Document section
If you have the stones to do it, and have taken the time to learn to hop the barriers, then by all means hop em. I don't have either the stones OR the skill to hop em, so I dismount. I'm not going to get all upset 'cause someone figured out a way to ride an obstacle better, I'm going to try and figure out how *I* can do the same thing so *I* have the competitive advantage.
I agree with Zach. The officials have a duty to make the barriers the only route. That said, I also agree that they should not be rideable. The point is to get off the bike and remount. They should tries them or space them or put a mud pit right before them to make them unrideable.
I have not read the UCI rules from cover to cover but one thing I would like to see not being allowed is the "hopping" of barriers. Why put them if they are not being used as its original intent? We are seeing a grass/mud crit race instead!
There was a big race in Europe last year (World Cup?) where barriers were not fenced off properly and half of the field rode around it. The organizer quickly closed it off on the second lap. If the barriers were not completely taped/fenced off and left a rideable gap, then the rider has the right to not go over the barriers. "understood" condition does not work for the officials here. Same goes for the MTB races. Any untaped sections are effectively "open" to ride.
I haven't studied the rules closely. But that is not how courses work. You can't tape to a set of stairs or barriers and tell the riders the intent is that you have to cross them. If you don't stake them off and tape them properly its fair game. I had a steel gate fall over into the course in front of me on the last lap of my race this weekend. Had to work around it. If stuff in the course changes during a race, you have to go with it.

Try it
Can you pick up the comments on hopping race barriers after their final sentence and carry them on? The lines after this are separate material with no connection to the comments on hopping race barriers.

Supplied records
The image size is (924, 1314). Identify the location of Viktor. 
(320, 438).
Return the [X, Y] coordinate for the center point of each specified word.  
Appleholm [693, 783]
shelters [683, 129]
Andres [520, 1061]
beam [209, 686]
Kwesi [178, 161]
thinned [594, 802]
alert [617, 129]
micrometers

Result of this exercise
@ErikVoldengen because that isn't actually what the rules of the sport decree, despite what they might happen to do in Portland? Just a thought...
@repsteindds it was not torn tape. There was not a stake at the barrier, just loose tape, which means that the tape could be stretched without breaking it. It's no different than pushing the tape to find a clean line through a muddy section.
@chris.cleeland so basically Zach was genius in his negotiation of said tape which was not tight enough even though every other rider (at least no else was was noted as being in Zach's cyclocross Mensa group) thought to ride the barrier? Obviously, I was not there, but the way this reads and sounds is UCI rules, etiquette or not it was a dick move of which Mr McDonald is no stranger to (SSCXWC). I stand by my assertion that they should have thrown his bum ass out of the race. Nevertheless, it's nice that Zach maintaining the classy gentility that Rapha is (marketing to make you think they are) known for.
@clivity My racing experience is limited to Oregon, and that is what I was trying to convey. Yes, OBRA does it's own thing, but it is mostly in alignment with USAC. I was curious if others outside my area actually didn't view this as cheating. I mentioned our race officials make a point of it, so I just assumed it was common knowldege. It seems to me, at the very least, it would be common sense.
Maybe due to their lack of experience every other rider did miss it. Outside of Ben and Zach, how many of the racers have competed in Europe? Raced the world cups and world championships. There are a some 'cross camp alums and worlds team members, but few have raced in the cutthroat races in Europe.
As to Zach being a genius, quite possible. He is studying aeronautical engineering. Guess that could make him a rocket scientist.
@@repsteindds I have no idea if he is or was a genius, but he was clever enough to have found and exploited a loophole, just as others found a similar loophole to ride NEXT TO the stairs on a different part of the course. You are certainly entitled to hold whatever opinion of him you wish, but for consistency you should at least discover the identity of those other riders and call them out for a "dick move".